◆ Job
Can you copy out these records word for word, every one of them, changing nothing?

◆ Given information
------------

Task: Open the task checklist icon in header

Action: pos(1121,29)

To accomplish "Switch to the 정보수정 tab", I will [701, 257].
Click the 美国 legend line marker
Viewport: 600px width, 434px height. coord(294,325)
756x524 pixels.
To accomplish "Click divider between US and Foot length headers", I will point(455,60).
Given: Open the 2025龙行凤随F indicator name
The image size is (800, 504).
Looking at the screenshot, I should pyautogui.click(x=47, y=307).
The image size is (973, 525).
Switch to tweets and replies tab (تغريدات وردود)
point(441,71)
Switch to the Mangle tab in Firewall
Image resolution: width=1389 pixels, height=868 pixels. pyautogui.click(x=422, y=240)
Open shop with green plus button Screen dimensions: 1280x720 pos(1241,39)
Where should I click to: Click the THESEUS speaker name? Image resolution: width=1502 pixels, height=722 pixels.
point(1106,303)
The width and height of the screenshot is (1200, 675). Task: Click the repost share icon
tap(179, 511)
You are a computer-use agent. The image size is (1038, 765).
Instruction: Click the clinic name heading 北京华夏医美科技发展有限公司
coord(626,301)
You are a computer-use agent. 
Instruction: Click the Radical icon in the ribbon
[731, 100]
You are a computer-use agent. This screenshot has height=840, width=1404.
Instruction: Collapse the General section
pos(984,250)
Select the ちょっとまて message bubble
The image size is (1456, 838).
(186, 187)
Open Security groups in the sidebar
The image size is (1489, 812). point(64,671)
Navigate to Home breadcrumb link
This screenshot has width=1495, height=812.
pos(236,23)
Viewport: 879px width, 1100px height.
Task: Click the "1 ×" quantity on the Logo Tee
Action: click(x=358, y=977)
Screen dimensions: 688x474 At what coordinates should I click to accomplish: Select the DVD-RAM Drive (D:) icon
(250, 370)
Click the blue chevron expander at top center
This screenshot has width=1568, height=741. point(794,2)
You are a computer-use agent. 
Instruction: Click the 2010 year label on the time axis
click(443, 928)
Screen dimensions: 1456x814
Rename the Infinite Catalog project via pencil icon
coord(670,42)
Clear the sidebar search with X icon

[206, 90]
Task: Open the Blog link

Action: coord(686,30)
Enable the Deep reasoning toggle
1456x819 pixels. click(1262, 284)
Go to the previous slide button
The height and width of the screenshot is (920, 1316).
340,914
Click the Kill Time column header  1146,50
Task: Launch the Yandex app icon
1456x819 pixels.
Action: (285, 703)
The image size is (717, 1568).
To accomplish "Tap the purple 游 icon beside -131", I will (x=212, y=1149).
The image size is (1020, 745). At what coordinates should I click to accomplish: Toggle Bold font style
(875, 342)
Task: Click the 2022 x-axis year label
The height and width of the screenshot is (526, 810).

------------

◆ Solution for this problem
Task: Open the task checklist icon in header

Action: pos(1121,29)

To accomplish "Switch to the 정보수정 tab", I will [701, 257].
Click the 美国 legend line marker
Viewport: 600px width, 434px height. coord(294,325)
756x524 pixels.
To accomplish "Click divider between US and Foot length headers", I will point(455,60).
Given: Open the 2025龙行凤随F indicator name
The image size is (800, 504).
Looking at the screenshot, I should pyautogui.click(x=47, y=307).
The image size is (973, 525).
Switch to tweets and replies tab (تغريدات وردود)
point(441,71)
Switch to the Mangle tab in Firewall
Image resolution: width=1389 pixels, height=868 pixels. pyautogui.click(x=422, y=240)
Open shop with green plus button Screen dimensions: 1280x720 pos(1241,39)
Where should I click to: Click the THESEUS speaker name? Image resolution: width=1502 pixels, height=722 pixels.
point(1106,303)
The width and height of the screenshot is (1200, 675). Task: Click the repost share icon
tap(179, 511)
You are a computer-use agent. The image size is (1038, 765).
Instruction: Click the clinic name heading 北京华夏医美科技发展有限公司
coord(626,301)
You are a computer-use agent. 
Instruction: Click the Radical icon in the ribbon
[731, 100]
You are a computer-use agent. This screenshot has height=840, width=1404.
Instruction: Collapse the General section
pos(984,250)
Select the ちょっとまて message bubble
The image size is (1456, 838).
(186, 187)
Open Security groups in the sidebar
The image size is (1489, 812). point(64,671)
Navigate to Home breadcrumb link
This screenshot has width=1495, height=812.
pos(236,23)
Viewport: 879px width, 1100px height.
Task: Click the "1 ×" quantity on the Logo Tee
Action: click(x=358, y=977)
Screen dimensions: 688x474 At what coordinates should I click to accomplish: Select the DVD-RAM Drive (D:) icon
(250, 370)
Click the blue chevron expander at top center
This screenshot has width=1568, height=741. point(794,2)
You are a computer-use agent. 
Instruction: Click the 2010 year label on the time axis
click(443, 928)
Screen dimensions: 1456x814
Rename the Infinite Catalog project via pencil icon
coord(670,42)
Clear the sidebar search with X icon

[206, 90]
Task: Open the Blog link

Action: coord(686,30)
Enable the Deep reasoning toggle
1456x819 pixels. click(1262, 284)
Go to the previous slide button
The height and width of the screenshot is (920, 1316).
340,914
Click the Kill Time column header  1146,50
Task: Launch the Yandex app icon
1456x819 pixels.
Action: (285, 703)
The image size is (717, 1568).
To accomplish "Tap the purple 游 icon beside -131", I will (x=212, y=1149).
The image size is (1020, 745). At what coordinates should I click to accomplish: Toggle Bold font style
(875, 342)
Task: Click the 2022 x-axis year label
The height and width of the screenshot is (526, 810).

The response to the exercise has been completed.